Nicolas Guillou, juge français à la CPI, vit sous sanctions américaines depuis août 2025. Washington le punit d’avoir autorisé les mandats d’arrêt contre Netanyahou et Gallant pour crimes de guerre à Gaza. Résultat : ses cartes Visa et Mastercard ne fonctionnent plus, Amazon et PayPal ferment ses comptes, Expedia annule même ses hôtels en France.
Pendant ce temps, la France s’enflamme pour le chanteur Amir. Des collectifs pro-palestiniens boycottent ses concerts à cause d’un spectacle donné il y a onze ans en Cisjordanie et de son service militaire israélien passé. BFMTV, CNews et France 2 ouvrent leurs plateaux en boucle. Rachida Dati dénonce le harcèlement, les débats font rage, l’antisémitisme supposé occupe l’antenne pendant des semaines.
La contradiction frappe. Un artiste franco-israélien subit des appels au boycott : tollé national. Un juge français de la CPI subit le harcèlement économique direct des États-Unis : silence quasi total des médias et des politiques ! D’un côté, la culture mobilise la République entière ; de l’autre, l’attaque contre l’indépendance judiciaire passe inaperçue.
Cette différence révèle nos priorités.
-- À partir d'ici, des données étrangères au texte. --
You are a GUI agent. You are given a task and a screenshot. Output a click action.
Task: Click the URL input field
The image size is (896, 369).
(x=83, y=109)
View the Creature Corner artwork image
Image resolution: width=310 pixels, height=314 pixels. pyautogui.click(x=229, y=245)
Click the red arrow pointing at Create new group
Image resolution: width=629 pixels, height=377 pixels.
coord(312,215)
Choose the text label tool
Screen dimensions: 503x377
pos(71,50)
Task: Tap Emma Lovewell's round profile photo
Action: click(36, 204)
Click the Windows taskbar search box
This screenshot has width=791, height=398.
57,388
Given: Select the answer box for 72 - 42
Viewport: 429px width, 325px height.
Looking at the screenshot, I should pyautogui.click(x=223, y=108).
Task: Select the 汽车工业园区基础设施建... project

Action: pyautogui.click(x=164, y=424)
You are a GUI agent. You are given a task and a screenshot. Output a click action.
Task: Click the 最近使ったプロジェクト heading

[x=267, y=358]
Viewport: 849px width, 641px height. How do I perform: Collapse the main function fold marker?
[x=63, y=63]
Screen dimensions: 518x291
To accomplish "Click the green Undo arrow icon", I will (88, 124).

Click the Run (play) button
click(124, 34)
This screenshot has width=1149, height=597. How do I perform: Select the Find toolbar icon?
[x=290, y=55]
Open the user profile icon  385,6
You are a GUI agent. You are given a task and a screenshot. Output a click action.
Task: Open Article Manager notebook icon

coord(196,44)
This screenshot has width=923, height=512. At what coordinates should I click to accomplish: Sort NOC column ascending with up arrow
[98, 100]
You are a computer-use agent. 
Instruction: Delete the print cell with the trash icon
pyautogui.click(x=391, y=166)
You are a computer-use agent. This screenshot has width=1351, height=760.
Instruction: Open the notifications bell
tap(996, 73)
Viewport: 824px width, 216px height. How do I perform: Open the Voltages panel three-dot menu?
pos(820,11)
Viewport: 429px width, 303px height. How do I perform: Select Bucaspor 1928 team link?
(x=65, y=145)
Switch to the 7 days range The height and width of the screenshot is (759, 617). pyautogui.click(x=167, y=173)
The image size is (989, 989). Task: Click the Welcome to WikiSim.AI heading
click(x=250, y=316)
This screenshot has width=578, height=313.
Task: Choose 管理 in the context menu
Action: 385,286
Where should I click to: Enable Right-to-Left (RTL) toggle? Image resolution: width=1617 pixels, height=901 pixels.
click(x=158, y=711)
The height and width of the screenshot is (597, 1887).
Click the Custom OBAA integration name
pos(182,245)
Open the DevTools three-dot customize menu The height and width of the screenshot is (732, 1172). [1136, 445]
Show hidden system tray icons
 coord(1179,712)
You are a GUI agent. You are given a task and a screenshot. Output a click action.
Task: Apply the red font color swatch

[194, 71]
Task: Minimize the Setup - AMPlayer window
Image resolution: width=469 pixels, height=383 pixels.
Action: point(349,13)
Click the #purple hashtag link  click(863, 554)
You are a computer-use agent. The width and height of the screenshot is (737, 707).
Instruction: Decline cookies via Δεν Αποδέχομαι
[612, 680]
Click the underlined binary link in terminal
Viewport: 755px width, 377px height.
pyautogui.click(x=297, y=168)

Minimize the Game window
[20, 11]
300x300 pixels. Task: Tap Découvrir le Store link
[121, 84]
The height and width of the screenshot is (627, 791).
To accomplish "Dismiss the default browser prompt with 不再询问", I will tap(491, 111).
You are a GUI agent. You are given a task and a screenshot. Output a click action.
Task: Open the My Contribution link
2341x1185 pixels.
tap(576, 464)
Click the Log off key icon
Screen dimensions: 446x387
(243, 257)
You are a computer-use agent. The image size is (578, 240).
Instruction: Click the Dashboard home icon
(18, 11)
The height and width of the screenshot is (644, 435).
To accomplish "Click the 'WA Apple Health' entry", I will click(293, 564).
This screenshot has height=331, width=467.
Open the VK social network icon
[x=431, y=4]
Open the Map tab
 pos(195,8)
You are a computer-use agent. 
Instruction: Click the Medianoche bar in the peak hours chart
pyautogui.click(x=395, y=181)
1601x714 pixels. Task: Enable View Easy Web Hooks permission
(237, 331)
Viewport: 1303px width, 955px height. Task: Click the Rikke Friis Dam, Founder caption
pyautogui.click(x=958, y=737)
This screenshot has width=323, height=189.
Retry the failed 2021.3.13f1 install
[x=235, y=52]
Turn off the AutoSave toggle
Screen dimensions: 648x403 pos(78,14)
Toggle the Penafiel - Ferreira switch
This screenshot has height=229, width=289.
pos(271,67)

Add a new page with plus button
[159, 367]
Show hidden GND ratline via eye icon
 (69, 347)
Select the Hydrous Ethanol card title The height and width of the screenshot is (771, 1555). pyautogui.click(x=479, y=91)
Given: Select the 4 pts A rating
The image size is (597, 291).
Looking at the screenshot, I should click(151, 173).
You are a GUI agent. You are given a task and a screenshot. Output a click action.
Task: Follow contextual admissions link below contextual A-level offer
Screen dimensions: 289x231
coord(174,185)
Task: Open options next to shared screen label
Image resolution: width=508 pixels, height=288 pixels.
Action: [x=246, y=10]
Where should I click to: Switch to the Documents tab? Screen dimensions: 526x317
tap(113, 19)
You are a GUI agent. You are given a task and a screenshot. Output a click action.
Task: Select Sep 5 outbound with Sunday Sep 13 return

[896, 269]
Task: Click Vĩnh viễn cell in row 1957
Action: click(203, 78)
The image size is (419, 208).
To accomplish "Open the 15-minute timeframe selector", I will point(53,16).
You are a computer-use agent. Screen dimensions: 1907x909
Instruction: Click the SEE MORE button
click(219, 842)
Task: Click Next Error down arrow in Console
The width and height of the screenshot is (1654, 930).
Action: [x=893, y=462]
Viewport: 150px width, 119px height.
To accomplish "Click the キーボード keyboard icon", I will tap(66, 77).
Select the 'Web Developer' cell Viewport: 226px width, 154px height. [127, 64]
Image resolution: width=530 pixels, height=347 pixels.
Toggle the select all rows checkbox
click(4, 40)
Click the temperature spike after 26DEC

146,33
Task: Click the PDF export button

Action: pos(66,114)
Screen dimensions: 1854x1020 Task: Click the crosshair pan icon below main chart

Le people et les passions identitaires font toujours plus d’audience que la défense de l’État de droit international. L’Europe brandit la souveraineté numérique mais laisse dormir son règlement de blocage. Nicolas Guillou, lui, continue de juger. Il le dit simplement : « Les magistrats tiendront. » Reste à savoir si les démocraties tiendront avec lui.